Monitoring the community and identifying sick people
- Identify and immediately isolate sick people
Treatment and management
- Immediately refer suspected cases to treatment centres
- Provide safe transport for suspected cases
- Support contact tracing and follow-up of contacts
- Provide psychosocial support to the sick person, their families and communities
- Support safe and dignified funeral and burial practices
Sanitation and waste management
- Dispose safely of waste that might be contaminated (by burning or burying)
- Disinfect homes and personal belongings of people who are sick or have died
- Promote disinfection of reusable supplies
- Solid waste management
- Encourage the community to clear away rubbish and garbage
Personal protection and hygiene
- Promote handwashing with soap, chlorine solution or hand sanitizer
- Practise and promote social distancing
- Use personal protective equipment (gloves, masks, clothing) when in contact with potential cases
- Promote wearing gloves, masks and other appropriate protective clothing when working in mines or caves inhabited by fruit bat colonies
- Avoid touching sick or dead fruit bats, their faeces and other waste products
Food hygiene and safety
- Promote cooking bushmeat or animal products (blood and meat) thoroughly
Social mobilization and behaviour change
- Find out the specific advice being given by health and other relevant authorities
- Promote the use of condoms for at least 12 months after a diagnosis of Marburg or until their semen tests negative twice for the virus
- Promote the safe disposal (burning or burying) of contaminated materials
- Promote social distancing
- Model following this advice and inform community members of current health practice advice
- Offer support and encouragement to follow the advice
- Try to gain understanding about if and why health practice advice is not being followed
- With the guidance of your supervisor and health authorities, work with communities to overcome barriers to following health advice and recommended practices
- Involve the community in managing rumours and misinformation
- Ensure safe and dignified burials (discuss with your manager to follow national protocols and guidance)
Mapping and community assessment
- Make a map of the community.
- Mark the following information on the map:
- How many people have fallen sick with Marburg?

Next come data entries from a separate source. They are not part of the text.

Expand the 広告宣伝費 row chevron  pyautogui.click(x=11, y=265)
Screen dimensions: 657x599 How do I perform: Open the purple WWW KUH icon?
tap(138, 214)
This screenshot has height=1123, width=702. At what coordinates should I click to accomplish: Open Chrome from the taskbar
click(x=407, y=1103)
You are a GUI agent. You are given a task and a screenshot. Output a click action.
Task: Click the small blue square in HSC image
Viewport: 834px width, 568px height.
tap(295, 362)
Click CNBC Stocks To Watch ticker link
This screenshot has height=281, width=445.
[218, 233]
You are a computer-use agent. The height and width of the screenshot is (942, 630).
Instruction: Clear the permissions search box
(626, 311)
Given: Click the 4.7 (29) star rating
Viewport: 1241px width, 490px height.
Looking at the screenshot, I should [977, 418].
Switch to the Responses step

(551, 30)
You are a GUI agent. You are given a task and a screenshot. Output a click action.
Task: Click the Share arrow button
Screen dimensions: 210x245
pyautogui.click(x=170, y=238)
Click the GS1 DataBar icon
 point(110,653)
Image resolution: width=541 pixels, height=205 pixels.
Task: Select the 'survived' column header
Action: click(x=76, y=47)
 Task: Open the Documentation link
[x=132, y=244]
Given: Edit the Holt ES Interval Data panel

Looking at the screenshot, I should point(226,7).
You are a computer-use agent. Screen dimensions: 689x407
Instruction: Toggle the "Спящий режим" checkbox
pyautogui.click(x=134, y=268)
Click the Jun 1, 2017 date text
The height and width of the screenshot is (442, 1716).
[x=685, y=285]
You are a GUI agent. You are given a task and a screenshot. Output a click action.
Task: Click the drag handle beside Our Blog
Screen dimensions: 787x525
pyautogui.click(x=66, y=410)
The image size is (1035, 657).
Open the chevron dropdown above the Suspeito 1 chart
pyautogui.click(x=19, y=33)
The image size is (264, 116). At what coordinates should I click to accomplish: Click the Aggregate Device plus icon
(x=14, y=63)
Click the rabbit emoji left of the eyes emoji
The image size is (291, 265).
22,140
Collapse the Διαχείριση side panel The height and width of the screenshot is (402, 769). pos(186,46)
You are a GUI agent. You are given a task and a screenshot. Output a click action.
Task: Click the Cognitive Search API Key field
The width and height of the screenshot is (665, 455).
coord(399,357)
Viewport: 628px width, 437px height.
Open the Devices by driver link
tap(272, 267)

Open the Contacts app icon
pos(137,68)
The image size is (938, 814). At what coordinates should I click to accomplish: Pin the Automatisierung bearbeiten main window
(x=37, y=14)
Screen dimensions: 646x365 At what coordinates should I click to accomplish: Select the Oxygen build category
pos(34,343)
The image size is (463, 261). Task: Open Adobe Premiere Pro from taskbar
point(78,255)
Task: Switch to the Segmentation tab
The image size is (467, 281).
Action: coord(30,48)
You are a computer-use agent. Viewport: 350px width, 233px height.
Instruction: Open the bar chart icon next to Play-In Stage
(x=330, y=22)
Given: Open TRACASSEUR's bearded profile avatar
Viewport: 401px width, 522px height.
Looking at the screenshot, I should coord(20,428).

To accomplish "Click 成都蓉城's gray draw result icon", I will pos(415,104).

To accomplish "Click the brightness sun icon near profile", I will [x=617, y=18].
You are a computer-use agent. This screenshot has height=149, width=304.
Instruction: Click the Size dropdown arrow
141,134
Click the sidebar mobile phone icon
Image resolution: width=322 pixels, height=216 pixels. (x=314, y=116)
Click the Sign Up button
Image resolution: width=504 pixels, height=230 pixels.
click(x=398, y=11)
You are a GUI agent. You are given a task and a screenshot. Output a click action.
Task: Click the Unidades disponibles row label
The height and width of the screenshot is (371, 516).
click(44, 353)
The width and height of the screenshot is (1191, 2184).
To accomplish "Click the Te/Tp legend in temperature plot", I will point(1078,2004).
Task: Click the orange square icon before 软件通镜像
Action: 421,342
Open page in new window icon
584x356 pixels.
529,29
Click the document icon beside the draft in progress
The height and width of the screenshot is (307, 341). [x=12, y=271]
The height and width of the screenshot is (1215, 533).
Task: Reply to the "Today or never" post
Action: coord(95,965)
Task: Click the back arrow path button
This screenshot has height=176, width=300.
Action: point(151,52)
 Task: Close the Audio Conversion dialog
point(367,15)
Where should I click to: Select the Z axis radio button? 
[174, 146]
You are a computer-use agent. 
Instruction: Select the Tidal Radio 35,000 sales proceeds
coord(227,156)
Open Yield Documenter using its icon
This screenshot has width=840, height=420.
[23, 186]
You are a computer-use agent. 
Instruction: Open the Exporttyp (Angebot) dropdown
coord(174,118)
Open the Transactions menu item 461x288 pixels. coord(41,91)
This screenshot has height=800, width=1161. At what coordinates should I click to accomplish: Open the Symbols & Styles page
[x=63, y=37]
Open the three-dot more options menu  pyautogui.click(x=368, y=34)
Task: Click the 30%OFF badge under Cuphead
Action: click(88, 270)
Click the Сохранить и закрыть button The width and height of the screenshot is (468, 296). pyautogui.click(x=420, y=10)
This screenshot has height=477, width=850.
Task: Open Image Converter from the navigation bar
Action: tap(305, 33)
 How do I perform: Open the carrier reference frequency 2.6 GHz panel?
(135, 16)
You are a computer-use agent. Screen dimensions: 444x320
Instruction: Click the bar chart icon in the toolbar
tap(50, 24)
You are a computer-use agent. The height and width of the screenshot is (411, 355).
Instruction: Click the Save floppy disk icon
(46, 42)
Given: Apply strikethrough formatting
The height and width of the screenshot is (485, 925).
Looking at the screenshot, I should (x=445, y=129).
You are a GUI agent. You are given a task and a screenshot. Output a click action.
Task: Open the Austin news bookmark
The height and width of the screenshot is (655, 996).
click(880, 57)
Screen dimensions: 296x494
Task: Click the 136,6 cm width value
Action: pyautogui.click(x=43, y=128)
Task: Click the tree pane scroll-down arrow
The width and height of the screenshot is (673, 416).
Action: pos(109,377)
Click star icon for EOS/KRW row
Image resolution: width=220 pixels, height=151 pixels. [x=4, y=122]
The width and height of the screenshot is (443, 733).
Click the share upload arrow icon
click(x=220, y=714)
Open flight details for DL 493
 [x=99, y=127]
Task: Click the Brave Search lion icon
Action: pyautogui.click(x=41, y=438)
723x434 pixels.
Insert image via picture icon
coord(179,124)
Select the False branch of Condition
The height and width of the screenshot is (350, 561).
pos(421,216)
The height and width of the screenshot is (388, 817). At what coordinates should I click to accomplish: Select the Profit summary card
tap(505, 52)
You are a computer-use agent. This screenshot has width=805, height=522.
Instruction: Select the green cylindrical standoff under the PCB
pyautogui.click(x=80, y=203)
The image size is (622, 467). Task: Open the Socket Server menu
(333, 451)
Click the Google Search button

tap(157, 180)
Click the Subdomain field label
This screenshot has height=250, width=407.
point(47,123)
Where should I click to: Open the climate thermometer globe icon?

Where?
- How many people have died? Where? When?
- Where are the local health facilities and services? (include traditional healers)
- Where do people obtain their drinking water?
- Record the following information on the back of the map:
- When did people start to fall sick with Marburg?
- How many people live in the affected community?
- How many are children under five years?
- How many pregnant women live in the affected areas?
- What are the community’s habits, practices and beliefs about caring for sick people? Consider any differences in roles and responsibilities between women and men.
- What are the community’s burial traditions, funeral procedures and practices? Who traditionally prepares bodies for burials? Consider any differences in roles and responsibilities between women and men.
- Do people in the community know about Marburg?
- Do people know the main signs of Marburg?
- Do they know what to do if someone becomes sick (for example phone number to call, actions to take)?
- Do people know how to protect themselves from Marburg?
- Is a social mobilization or health promotion programme in place?
- Are people in the community socially distancing? Why? Why not?
- Which sources do people use/trust the most for information?
- Are there rumours or misinformation about Marburg? What are the rumours?
- Are health workers, volunteers or people who have survived Marburg stigmatized, left out, threatened or harassed?
- What are the main effects on them and their lives?